● **About this task**: Only those lines in the data below from the line containing "Microsoft Power Platform (45, 2057)" through the line containing "[button] (358, 620)", both included, should be restated word for word.

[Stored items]
■ ■ ■ ■

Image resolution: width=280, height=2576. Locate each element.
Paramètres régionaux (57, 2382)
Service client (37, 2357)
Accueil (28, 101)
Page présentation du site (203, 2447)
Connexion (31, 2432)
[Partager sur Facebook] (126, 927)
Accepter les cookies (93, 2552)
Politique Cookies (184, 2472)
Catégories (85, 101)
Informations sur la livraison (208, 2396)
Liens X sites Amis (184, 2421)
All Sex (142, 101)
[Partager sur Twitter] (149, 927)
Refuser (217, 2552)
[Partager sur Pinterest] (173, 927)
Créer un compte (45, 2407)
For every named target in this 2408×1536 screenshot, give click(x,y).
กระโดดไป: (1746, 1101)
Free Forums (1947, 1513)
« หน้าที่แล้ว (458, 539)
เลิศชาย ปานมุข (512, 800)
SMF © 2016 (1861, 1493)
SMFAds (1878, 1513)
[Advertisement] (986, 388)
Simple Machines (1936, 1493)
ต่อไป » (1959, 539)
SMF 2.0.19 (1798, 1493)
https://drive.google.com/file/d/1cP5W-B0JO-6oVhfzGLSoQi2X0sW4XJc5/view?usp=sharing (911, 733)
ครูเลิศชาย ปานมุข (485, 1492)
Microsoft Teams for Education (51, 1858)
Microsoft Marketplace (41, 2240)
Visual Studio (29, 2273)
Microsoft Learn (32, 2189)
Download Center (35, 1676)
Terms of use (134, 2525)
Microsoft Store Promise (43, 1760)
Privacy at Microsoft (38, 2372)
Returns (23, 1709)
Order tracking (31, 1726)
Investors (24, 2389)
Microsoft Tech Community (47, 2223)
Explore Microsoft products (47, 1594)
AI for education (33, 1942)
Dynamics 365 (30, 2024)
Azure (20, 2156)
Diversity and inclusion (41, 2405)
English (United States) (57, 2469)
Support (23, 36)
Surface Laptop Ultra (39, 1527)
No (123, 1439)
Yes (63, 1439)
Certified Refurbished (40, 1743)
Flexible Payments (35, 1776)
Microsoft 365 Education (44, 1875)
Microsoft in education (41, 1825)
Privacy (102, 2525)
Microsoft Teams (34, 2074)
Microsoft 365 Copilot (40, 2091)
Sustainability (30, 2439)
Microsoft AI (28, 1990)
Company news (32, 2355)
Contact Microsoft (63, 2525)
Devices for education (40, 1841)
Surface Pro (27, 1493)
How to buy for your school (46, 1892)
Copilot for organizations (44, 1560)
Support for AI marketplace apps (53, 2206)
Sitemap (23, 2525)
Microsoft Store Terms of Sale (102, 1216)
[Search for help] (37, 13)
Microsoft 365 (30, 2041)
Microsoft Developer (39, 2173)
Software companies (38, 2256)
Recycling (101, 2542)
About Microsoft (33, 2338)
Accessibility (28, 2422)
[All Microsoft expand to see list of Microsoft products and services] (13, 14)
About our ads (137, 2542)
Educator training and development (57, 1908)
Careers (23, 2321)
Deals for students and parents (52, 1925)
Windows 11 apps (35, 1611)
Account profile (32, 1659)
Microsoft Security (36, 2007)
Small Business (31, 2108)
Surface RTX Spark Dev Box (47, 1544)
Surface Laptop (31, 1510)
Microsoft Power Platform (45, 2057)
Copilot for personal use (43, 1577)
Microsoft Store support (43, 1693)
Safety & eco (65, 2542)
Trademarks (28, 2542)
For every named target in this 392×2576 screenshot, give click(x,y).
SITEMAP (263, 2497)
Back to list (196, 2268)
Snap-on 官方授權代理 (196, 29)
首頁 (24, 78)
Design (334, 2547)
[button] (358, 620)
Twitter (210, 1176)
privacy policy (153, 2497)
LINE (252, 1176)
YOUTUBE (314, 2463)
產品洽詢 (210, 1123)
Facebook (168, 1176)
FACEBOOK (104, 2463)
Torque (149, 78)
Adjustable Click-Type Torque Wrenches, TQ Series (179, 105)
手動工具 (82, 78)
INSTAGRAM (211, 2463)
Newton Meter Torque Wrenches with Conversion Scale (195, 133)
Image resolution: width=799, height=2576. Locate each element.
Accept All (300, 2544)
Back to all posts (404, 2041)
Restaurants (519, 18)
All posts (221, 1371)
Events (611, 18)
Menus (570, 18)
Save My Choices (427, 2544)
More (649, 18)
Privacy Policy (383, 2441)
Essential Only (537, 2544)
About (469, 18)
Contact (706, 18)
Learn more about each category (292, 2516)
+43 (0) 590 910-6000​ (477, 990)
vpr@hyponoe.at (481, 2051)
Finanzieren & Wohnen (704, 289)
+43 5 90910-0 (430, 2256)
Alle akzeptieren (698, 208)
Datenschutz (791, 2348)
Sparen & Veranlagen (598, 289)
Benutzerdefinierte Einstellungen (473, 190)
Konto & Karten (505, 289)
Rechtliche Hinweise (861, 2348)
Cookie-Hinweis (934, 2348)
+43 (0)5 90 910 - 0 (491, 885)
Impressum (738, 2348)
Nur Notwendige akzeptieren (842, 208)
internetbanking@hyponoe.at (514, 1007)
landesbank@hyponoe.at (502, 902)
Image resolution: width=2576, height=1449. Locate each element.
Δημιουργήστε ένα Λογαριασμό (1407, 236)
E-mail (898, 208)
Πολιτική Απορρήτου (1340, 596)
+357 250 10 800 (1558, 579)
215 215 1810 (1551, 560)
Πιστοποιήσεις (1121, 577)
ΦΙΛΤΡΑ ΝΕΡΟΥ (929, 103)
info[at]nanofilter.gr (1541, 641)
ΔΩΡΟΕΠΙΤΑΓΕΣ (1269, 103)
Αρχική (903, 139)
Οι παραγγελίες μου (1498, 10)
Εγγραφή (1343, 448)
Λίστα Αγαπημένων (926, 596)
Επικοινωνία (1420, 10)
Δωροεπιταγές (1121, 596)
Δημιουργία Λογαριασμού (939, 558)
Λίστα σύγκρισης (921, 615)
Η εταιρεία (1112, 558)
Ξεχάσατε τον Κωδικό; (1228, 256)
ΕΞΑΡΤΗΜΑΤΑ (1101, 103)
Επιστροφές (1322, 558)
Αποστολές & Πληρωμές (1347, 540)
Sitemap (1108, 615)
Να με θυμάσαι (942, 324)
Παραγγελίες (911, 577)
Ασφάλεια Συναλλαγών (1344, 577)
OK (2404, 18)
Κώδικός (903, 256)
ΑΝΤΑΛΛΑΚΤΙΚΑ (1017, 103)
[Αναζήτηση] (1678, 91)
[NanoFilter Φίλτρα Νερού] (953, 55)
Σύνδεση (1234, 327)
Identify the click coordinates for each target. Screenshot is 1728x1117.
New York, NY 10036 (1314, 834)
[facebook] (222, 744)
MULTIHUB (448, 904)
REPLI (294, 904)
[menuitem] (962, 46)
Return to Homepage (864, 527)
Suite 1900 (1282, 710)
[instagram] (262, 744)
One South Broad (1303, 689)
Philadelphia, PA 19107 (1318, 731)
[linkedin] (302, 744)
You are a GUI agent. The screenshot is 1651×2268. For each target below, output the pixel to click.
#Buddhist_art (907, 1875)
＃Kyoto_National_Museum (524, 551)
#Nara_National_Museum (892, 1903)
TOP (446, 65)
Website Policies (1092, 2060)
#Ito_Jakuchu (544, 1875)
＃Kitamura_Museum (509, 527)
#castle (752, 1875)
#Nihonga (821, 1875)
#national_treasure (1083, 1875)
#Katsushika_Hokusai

■ ■ ■ ■

● **Written answer**:
Microsoft Power Platform (45, 2057)
Copilot for personal use (43, 1577)
Microsoft Store support (43, 1693)
Safety & eco (65, 2542)
Trademarks (28, 2542)
For every named target in this 392×2576 screenshot, give click(x,y).
SITEMAP (263, 2497)
Back to list (196, 2268)
Snap-on 官方授權代理 (196, 29)
首頁 (24, 78)
Design (334, 2547)
[button] (358, 620)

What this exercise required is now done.